In the application server world, clustering is typically implemented to promote redundancy and scalability, subsequently with a goal toward high availability—that is maintaining uptime on customer facing sites or services. It’s a common assumption that these same concepts apply when it comes to clustering on Adobe Experience Manager 6.x. Right?
Not so fast.
If you read the fine print, clustering on AEM is not recommended by Adobe on publish instances. You see, clustering on AEM introduces a new level of dependencies and complexity due to the reliance on MongoDB secondaries across data centers, and thus the argument is that clustering in AEM can decrease reliability and performance. That direction from Adobe pretty much throws the the whole high availability clustering use case we find in the application server world out the window.
Instead Adobe recommends stand-alone TarMK farms for failover of publish instances. Farms have better performance, are easily scaled, and because they are synced with the Author instance, are inherently fault tolerant. But where to cluster then?
There are several uses cases for clustering the AEM Author instances, but as you may have read in my other posts, I am not a fan of clustering author instances simply for failover. That can be achieved using TarMK Cold Standby’s with far less complexity and moving parts. See: AEM Infrastructure Series: Disaster Recovery Basics.
For me to recommend a clustering deployment, I like to see one of these use cases:
- Exceeding the authoring capacity limits of concurrent editors and contributors (the users accessing the authoring server). And (this is important) where sharding the author instance is not feasible. More about this later.
- Where regional performance of the authoring instance is important.

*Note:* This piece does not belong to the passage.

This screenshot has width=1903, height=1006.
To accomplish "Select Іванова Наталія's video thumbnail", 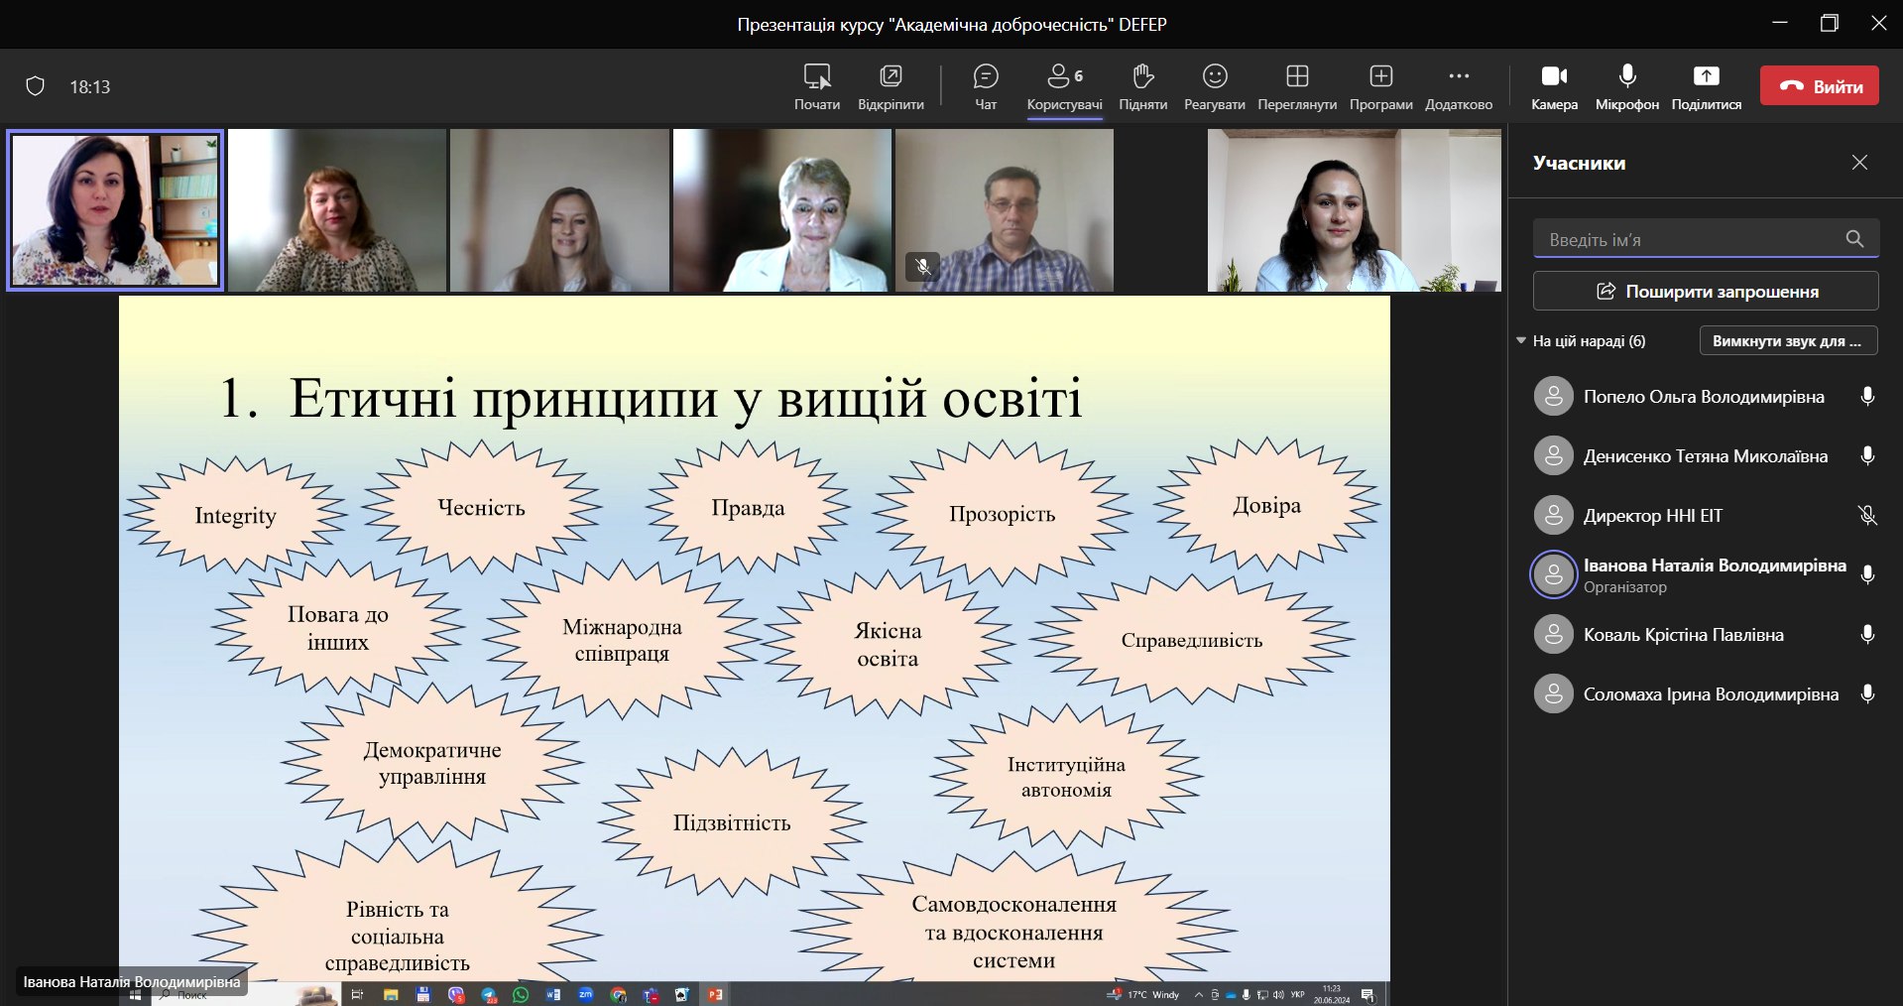I will [x=115, y=210].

Authoring in AEM tends to be “chatty” and low latency can vastly improve the perceived performance of an author instance.
- Where uptime of the authoring instance is critical—organizations that cannot survive even a few minutes of authoring downtime (I’ve yet to encounter this when you dig deep).

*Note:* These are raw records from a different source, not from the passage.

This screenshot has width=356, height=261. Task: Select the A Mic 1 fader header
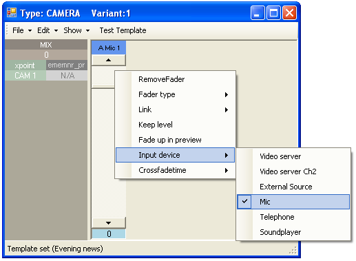[109, 48]

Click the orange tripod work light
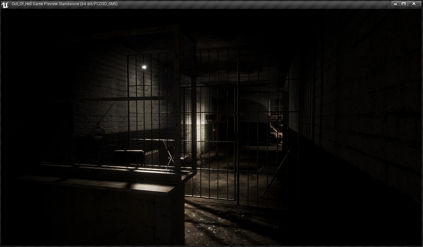[216, 117]
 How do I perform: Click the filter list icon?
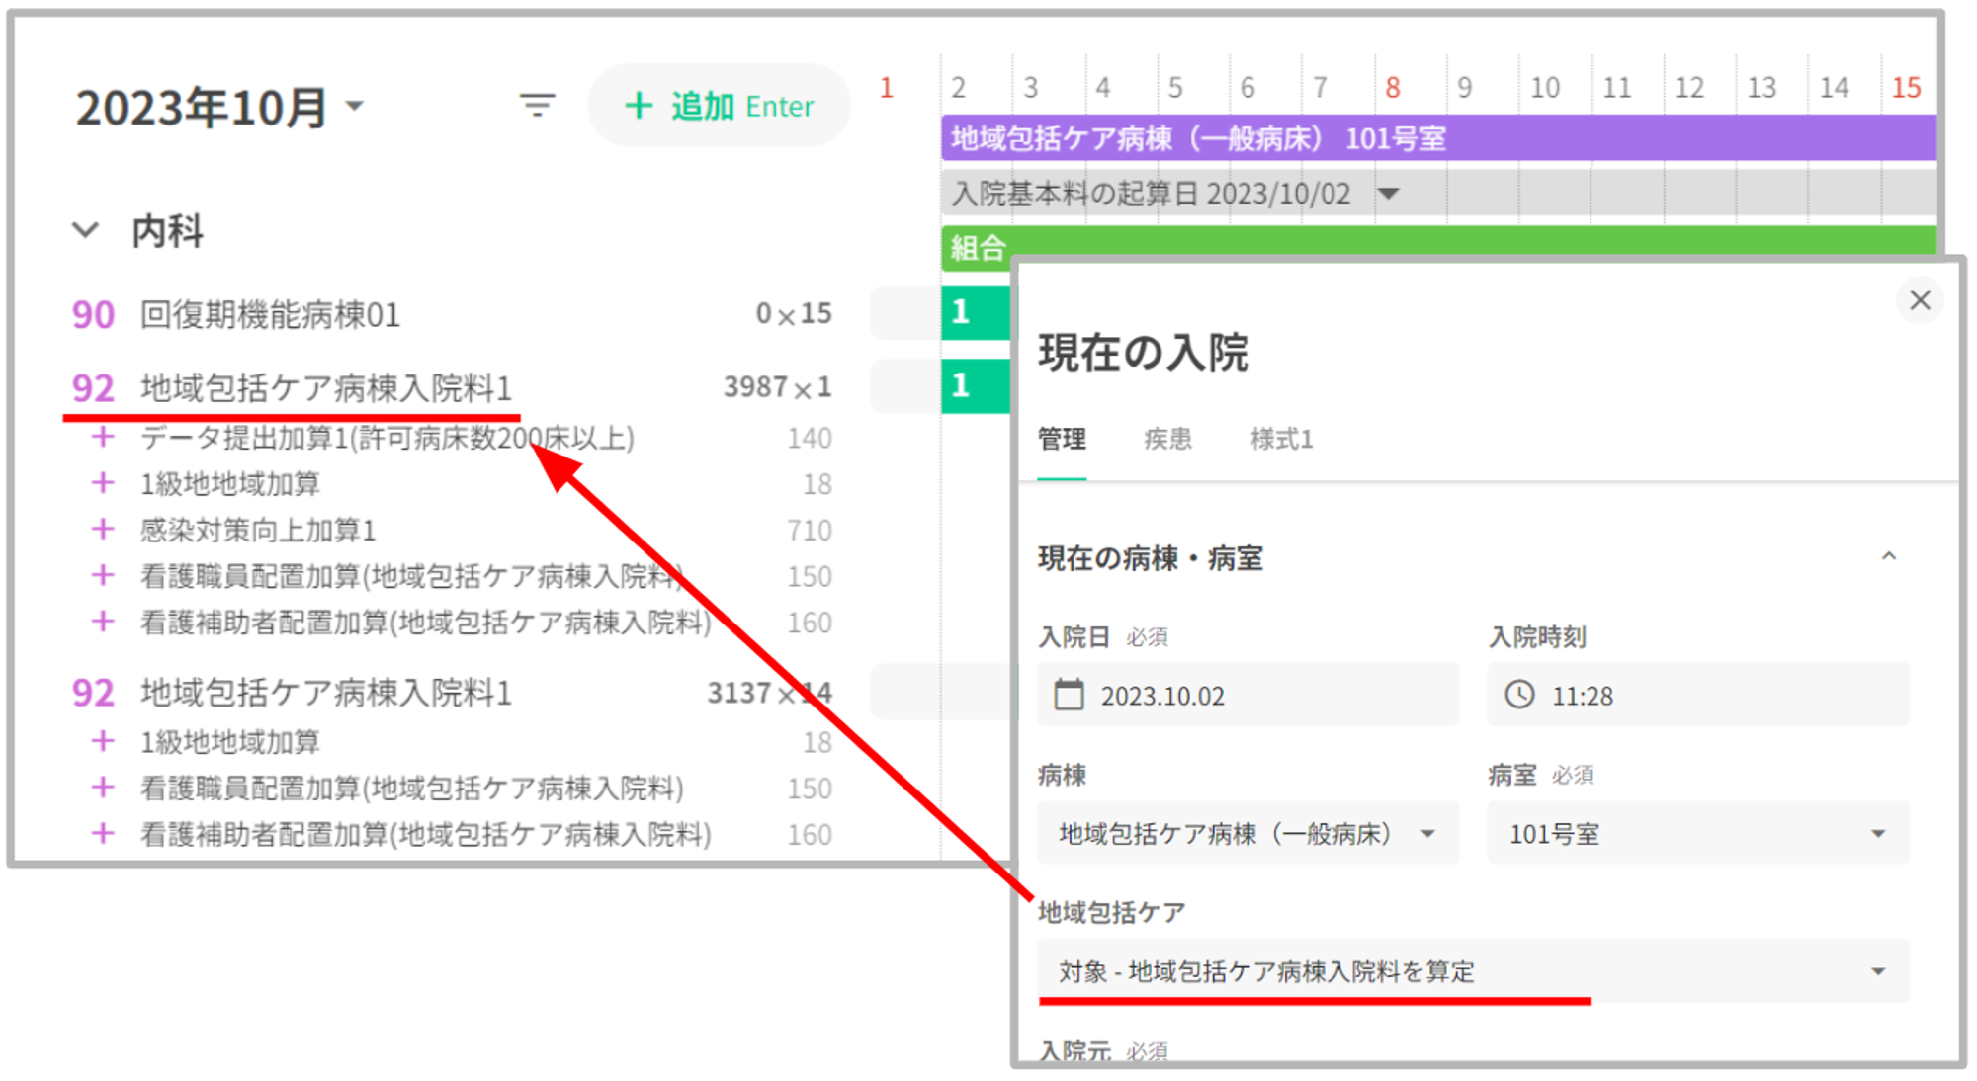click(x=537, y=105)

In simple terms, sharding is a technique used to split very large databases into smaller, faster more easily managed parts. An often overlooked option is to manually shard the authoring instances, that is to physically split the sites into separate AEM authoring instances. These could be:
- Physical sites, e.g. a primary www vs. a support or intranet site.
- Portions of existing sites, e.g. localized sites where live copies are not required.

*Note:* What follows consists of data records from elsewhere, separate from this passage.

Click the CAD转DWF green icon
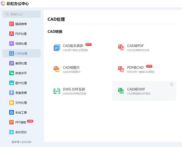 (121, 91)
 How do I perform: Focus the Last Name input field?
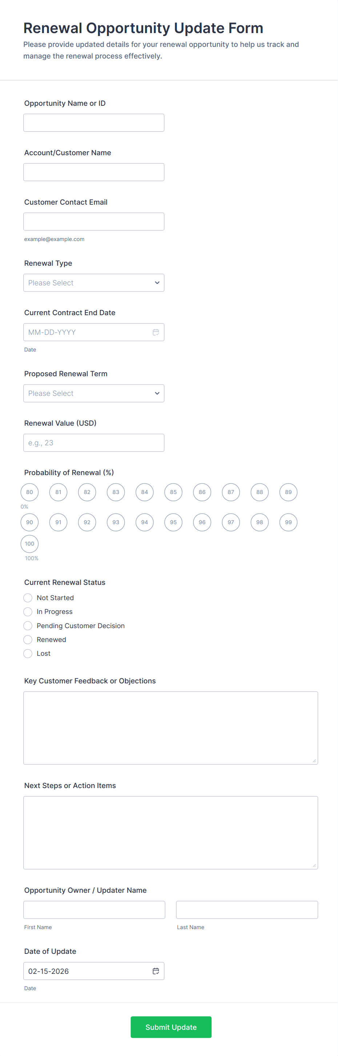pyautogui.click(x=247, y=910)
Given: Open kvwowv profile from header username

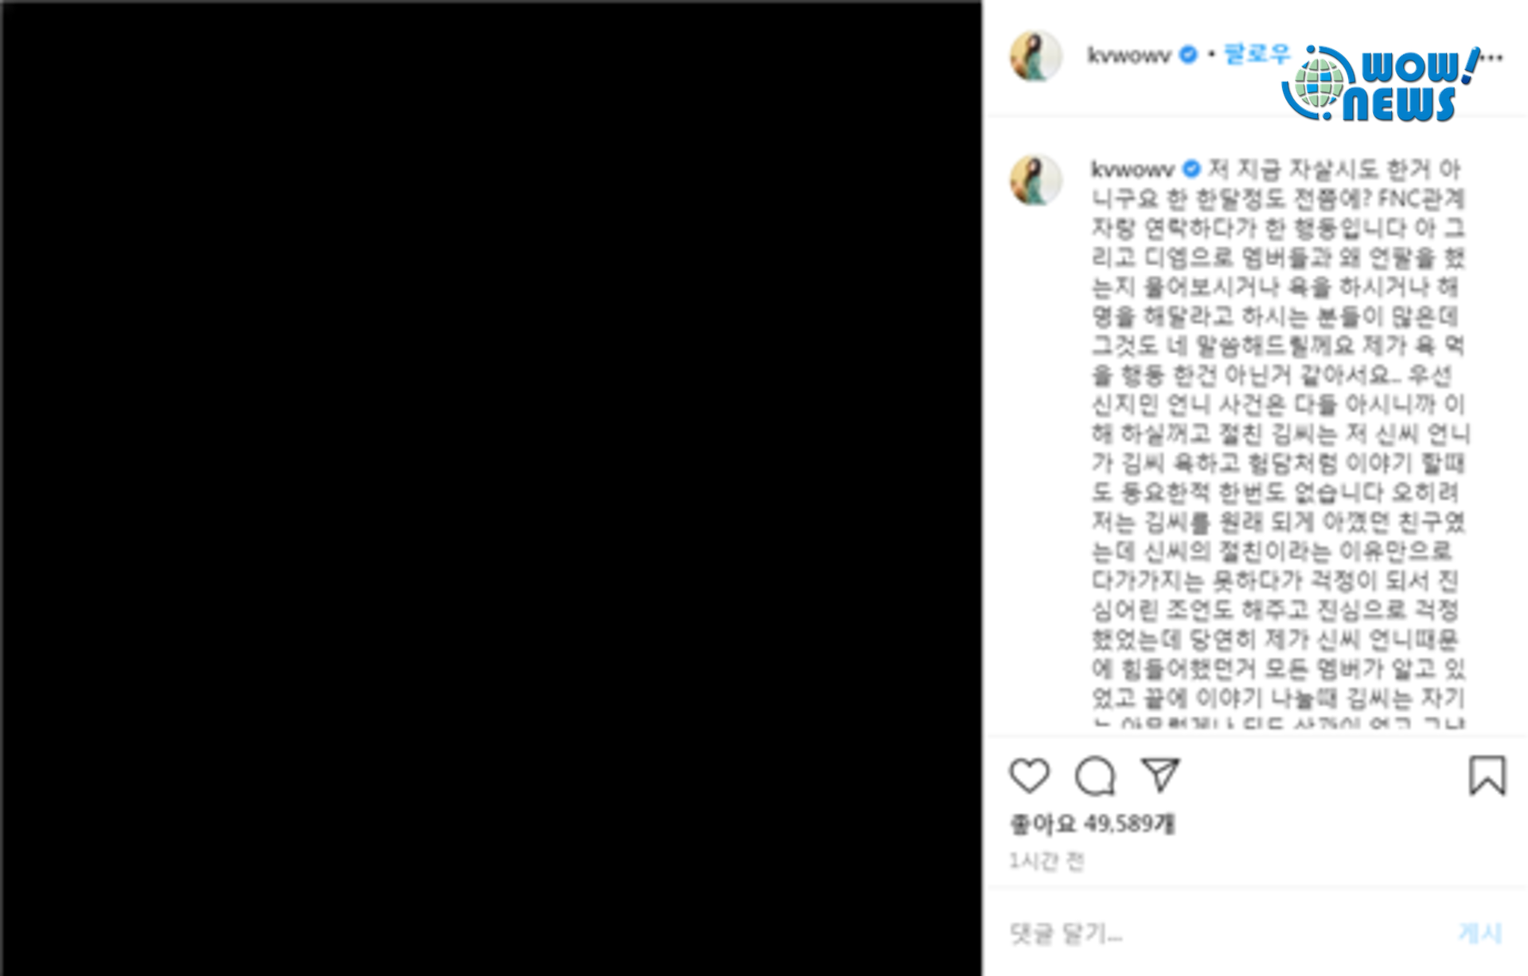Looking at the screenshot, I should click(x=1129, y=55).

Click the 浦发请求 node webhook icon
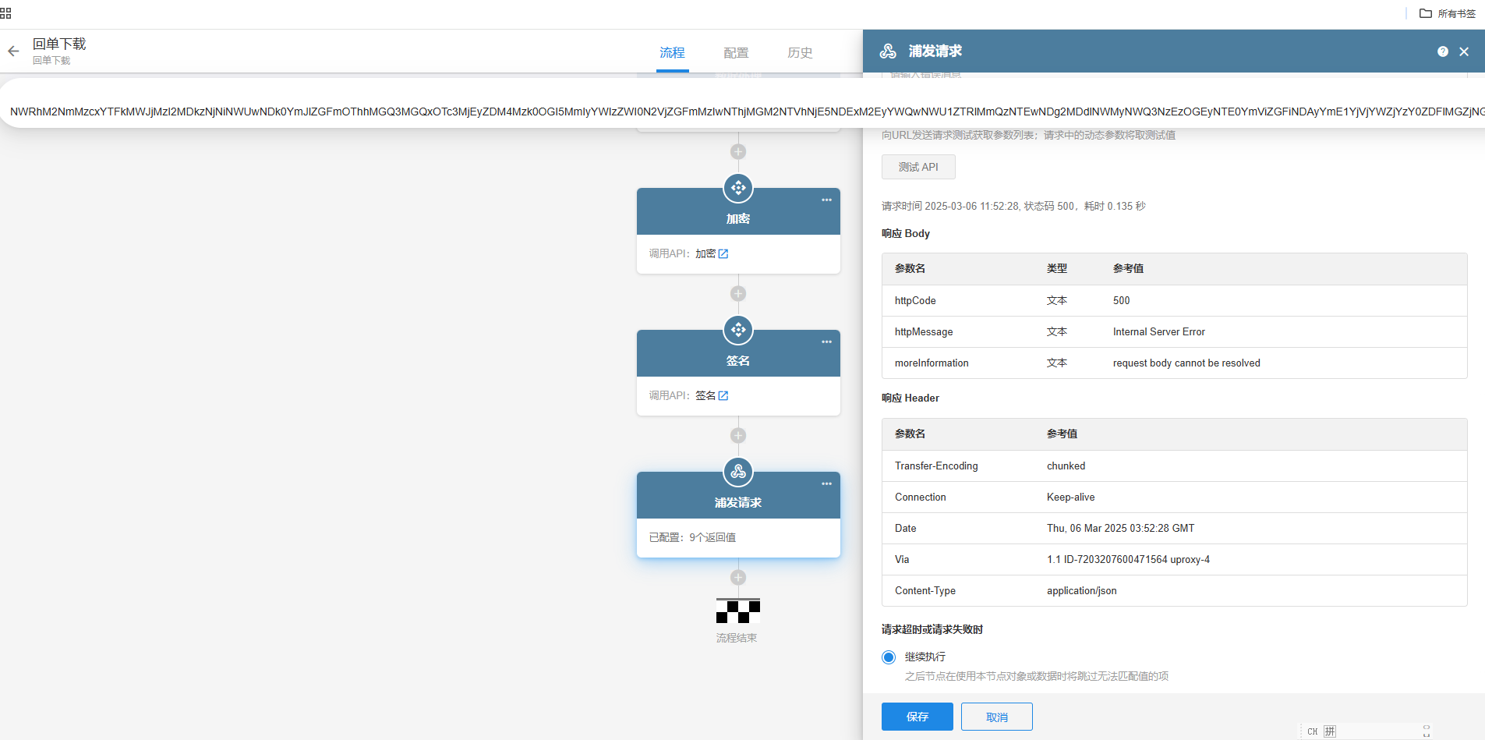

- Separating global assets from the primary site authoring instance, e.g. a Global Corporate DAM.
Keep in mind that with independent author instances, each can have their own TarMK Cold Standby, be regionally located to reduce latency, and have separate maintenance cycles. And you don’t need Mongo DBA resources.
Sharding requires careful forethought and planning, often digging deep into the use cases and asking lots of questions and making decisions. This should be done during your initial AEM standup—questions and advice your AEM consultants should be providing.
Why performance tips? Because maximizing performance of your authoring instances can reduce or eliminate the need for clustering based on concurrency. Remember that Oak uses out of process memory for deserialization, speeding up performance. Thus where in a 5.x system we could get along with 8-12 GB of memory, in a 6.x system we recommend 64 GB with 8 GB of JVM. Also:
- Dedicated CPU cores can increase performance. We typically recommend 12 or 16 cores.
- SSD storage for the repository folder.
- If your internal infrastructure team is balking at that much SSD storage, using Oak FileDataStore to separate the document store to slower magnetic media, while leaving the node store on the faster SSD media. Note: we are still waiting for Adobe’s blessing on using the newer and more efficient Oak FileBlobStore. As of this writing it’s technically available, but not supported.
- Use Sling Offloading to offload high CPU jobs.
All of the above will help you extract more performance out of a single licensed AEM author instance, and thus further reduce the need for clustering due to concurrency.